Sydney Woodson, 6, left, and her brother, Kailin Woodson, 7, attend the 18th Annual Gabriel Gathering
last Saturday in Shockoe bottom commemorating the rebellion of Gabriel Prosser, an enslaved blacksmith in Henrico County in 1800. the commemoration, presented by the Sacred Ground Historical Reclamation Project, was held at the site of a planned memorial park to the enslaved. the youngsters were attending the event with their grandmother, Lenora White.
Taylor Maloney lays a white rose at the base of the obelisk honoring Richmond’s enslaved population during last Saturday’s 18th Annual Gabriel Gathering held at the burial ground for enslaved Africans in Shockoe Bottom.
Pamela Bingham, a descendant of Mr. Prosser, speaks at the gathering that aimed to educate people about the past and to update people on the progress of the memorial to the enslaved that
is planned for the site at 15th and Broad streets. The site once contained the African Burial Ground and the city gallows, where members of the revolt, including Gabriel, were hanged.
About 80 people attended the event presented by the Sacred Ground Historical Reclamation Project commemorating the unsuccessful 1800 revolt led by Gabriel Prosser, a blacksmith enslaved in Henrico County.
City leaders and community members take part in a “Push In” ceremony to put a new fire engine in service at Fire Station 16. Location: 3901 Cham- berlayne Ave. Among the participants at the Oct. 9 event are Mayor Levar M. Stoney and Richmond Fire Chief Melvin Carter. Four other stations around the city also are planning similar ceremonies when their new trucks arrive.
Firefighter Carlos Samuels said the ceremony is a nod to the bygone era when fire equipment was horse-drawn and firefighters literally had to push the wagons and pumpers into the station after the horses were unhitched.
Mayor Levar M. Stoney, front center, talks with special guests at a ceremony Oct. 9 in Richmond City Council Chambers proclaiming Monday, Oct. 12, as Indigenous Peoples’ Day in the city.
This is the second year the city has honored the day, which was formerly dedicated to Christopher Columbus, who many view as exploiting indigenous people.
In June, a statue of Columbus was pulled down from its perch in Byrd Park by protesters and dragged into Fountain Lake. The city now has the statue in storage.
Guests at the ceremony are, from left, Keith Anderson of Portsmouth and Chief Samuel Bass of Suffolk, both of the Nansemond Indian Nation; Reggie Tupponce Jr. of Glen Allen, administrator of the Upper Mattaponi Indian Tribe; Shereen Waterlily of Richmond, a representative of the Mattaponi Tribe; Dr.

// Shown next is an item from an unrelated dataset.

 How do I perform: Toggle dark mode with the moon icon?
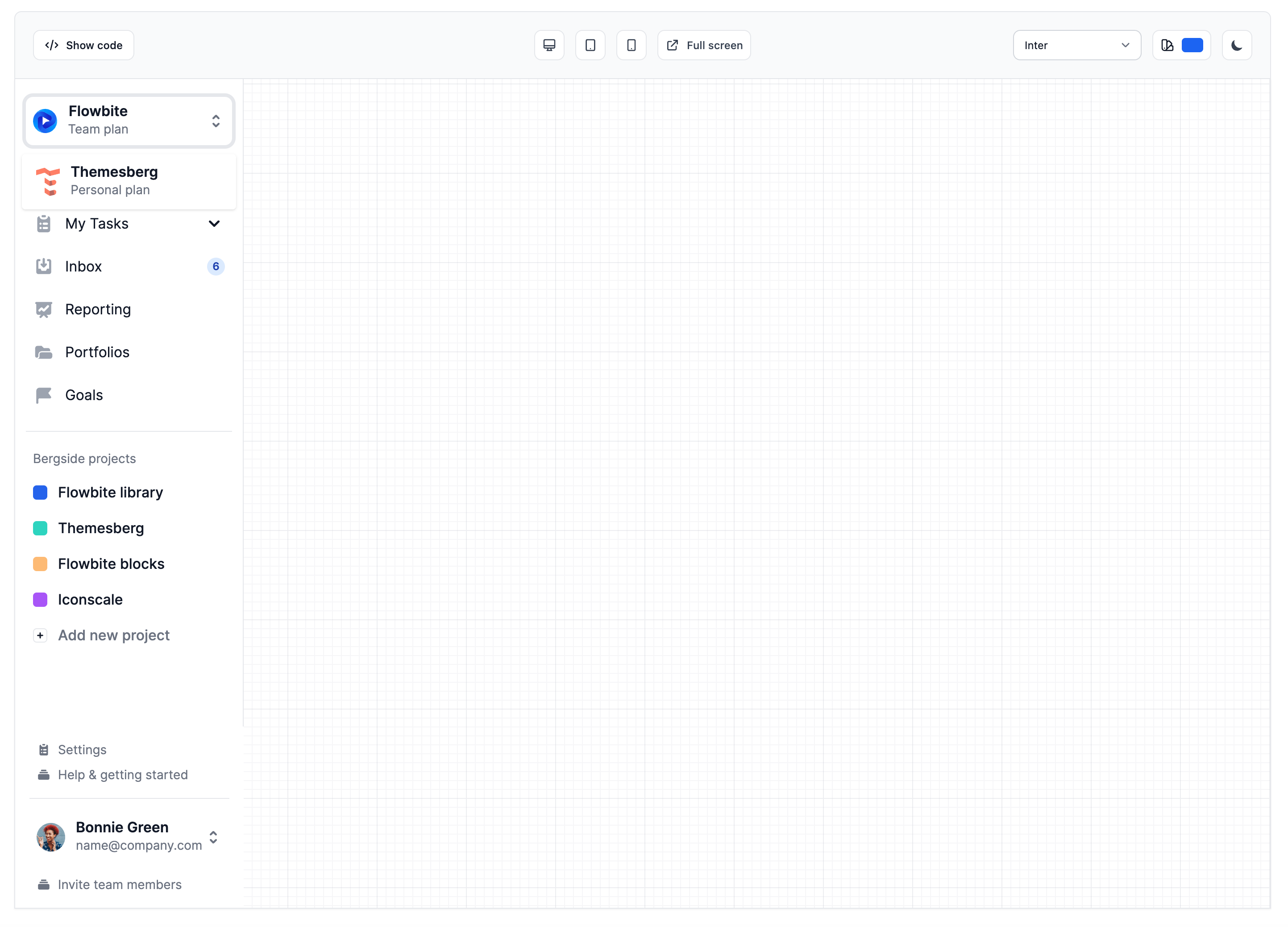pos(1237,45)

Denise L. Walters of Henrico, a member of the Nottoway Tribe Council; and Pamunkey Chief Robert Gray of King William County.

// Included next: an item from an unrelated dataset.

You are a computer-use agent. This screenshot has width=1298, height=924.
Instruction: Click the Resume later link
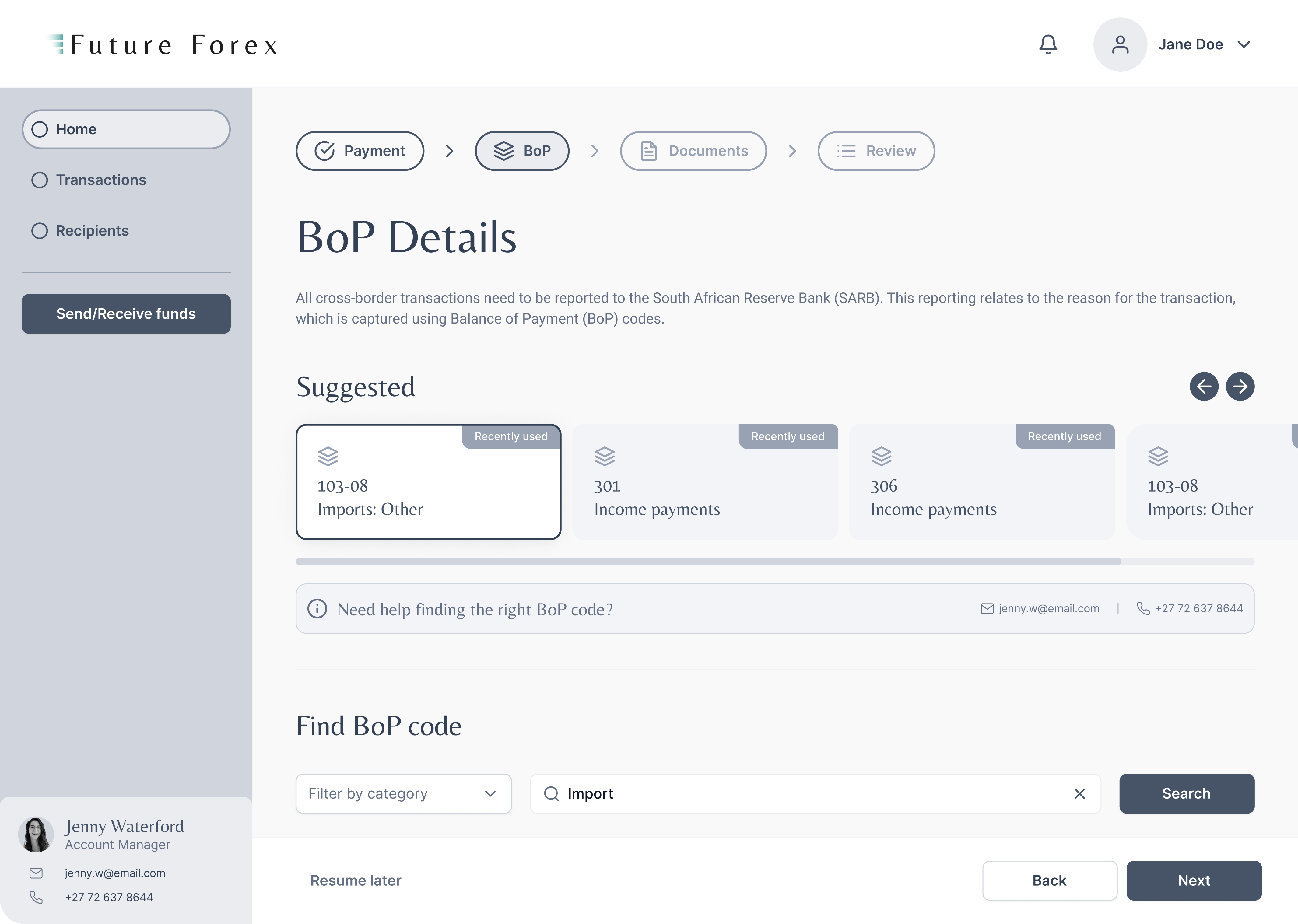coord(356,880)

Monday also was proclaimed Indigenous Peoples’ Day in Virginia for the first time. In a statement, Gov. Northam said the state and the nation “too often failed to live up to our commitments with those who were the first stewards of the lands we now call Virginia — and they have suffered historic injustices as a result.
“Indigenous Peoples’ Day celebrates the resilience of our tribal communities and promotes reconciliation, healing, and continued friendship with Virginia’s Indian tribes,” the statement continued.
“In making this proclamation, we pay tribute to the culture, history, and many contributions of Virginia Indians and recommit to cultivating strong government-to-government partnerships that are grounded in mutual trust and respect.” Virginia is home to 11 state-recognized Indian tribes, seven of which also are federally recognized.